- **Instructions**:
1. According to the Southern Baptist Convention article, what share of the vote did the amendment on female pastors get in Indianapolis?
2. Please reproduce the Southern Baptist Convention article from "The disfellowship of" to "vote on Wednesday.", inclusive.
3. Write the next part of the Southern Baptist Convention article, picking up after its final sentence.

Formal ban on female pastors fails, but new Southern Baptist Convention president makes one thing crystal clear

Messengers met this week in Indianapolis for the Southern Baptist Convention’s annual meeting, electing Clint Pressley their new president. They also took up the controversial matter of female pastors.

While the Executive Committee recently affirmed Article VI of the
Baptist Faith and Message 2000, which limits the office of pastor to men “as qualified by Scripture,” a 2023 estimate put the number of female pastors in cooperating Southern Baptist churches at over 1,840.

The disfellowship of such churches continues apace the emergence of new female pastors, but some Southern Baptists sought to simplify matters with a vote at the annual meeting.

The effort did not ultimately go their way.

Arlington Baptist Church Pastor Mike Law’s
proposed constitutional amendment to the SBC Constitution, which would have formally prohibited the affirmation, appointment, or employment of a woman “as a pastor of any kind,” failed in a close vote on Wednesday.

The amendment needed a 66.7% majority vote to pass — which messengers managed last year in New Orleans. In Indianapolis, it fell short,
capturing only 61%.

‘We are just as complementarian as we were before that vote ever came into play.’

After noting he supported the amendment, the newly elected president made abundantly clear the SBC’s view on female pastors.

- **Data shown**:
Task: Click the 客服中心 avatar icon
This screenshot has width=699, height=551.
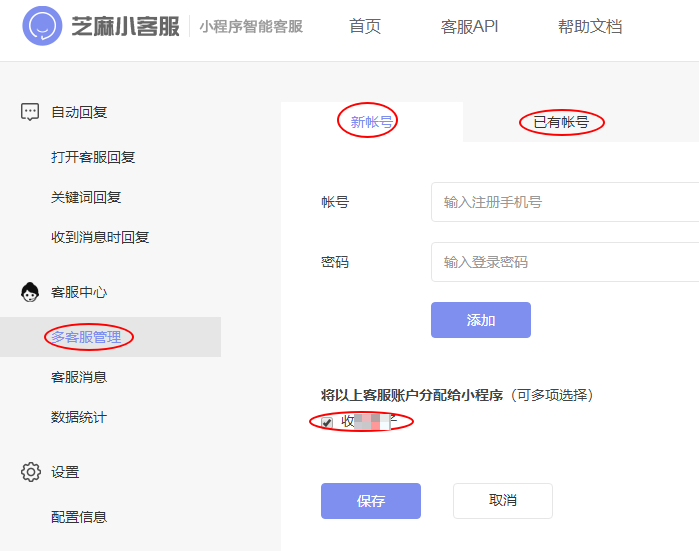Action: [30, 292]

- **The answers**:
1. 61%

2.
The disfellowship of such churches continues apace the emergence of new female pastors, but some Southern Baptists sought to simplify matters with a vote at the annual meeting.

The effort did not ultimately go their way.

Arlington Baptist Church Pastor Mike Law’s
proposed constitutional amendment to the SBC Constitution, which would have formally prohibited the affirmation, appointment, or employment of a woman “as a pastor of any kind,” failed in a close vote on Wednesday.

3.
“The constitutional amendment, what is known as the Law Amendment, was there to provide some clarity,” said Clint Pressley,
reported the Baptist Press. “That’s what it was given to us for, what it was voted on about. But it’s not necessary [in order] for our convention of churches to maintain a real sense of complementarianism. We are just as complementarian as we were before that vote ever came into play.”

Complementarianism maintains that men and women are equal in personhood, but that God created them for different roles.

“I was for the Law Amendment. I thought it provided really great clarity. I have brothers that are just as theologically robust as I would like to be myself that were against it,” continued Pressley. “Then we have maintained a real sense of God’s good design, not only in marriage, but how He’s given us to live as men and women.”

Pressley underscored that while messengers walk away with the amendment not passing, the SBC has “not abandoned biblical truth. At all. So, you can be confident as a member of the Southern Baptist Convention, as a member of a church within the Convention that holds to the BF&M that they are doctrinally robust.”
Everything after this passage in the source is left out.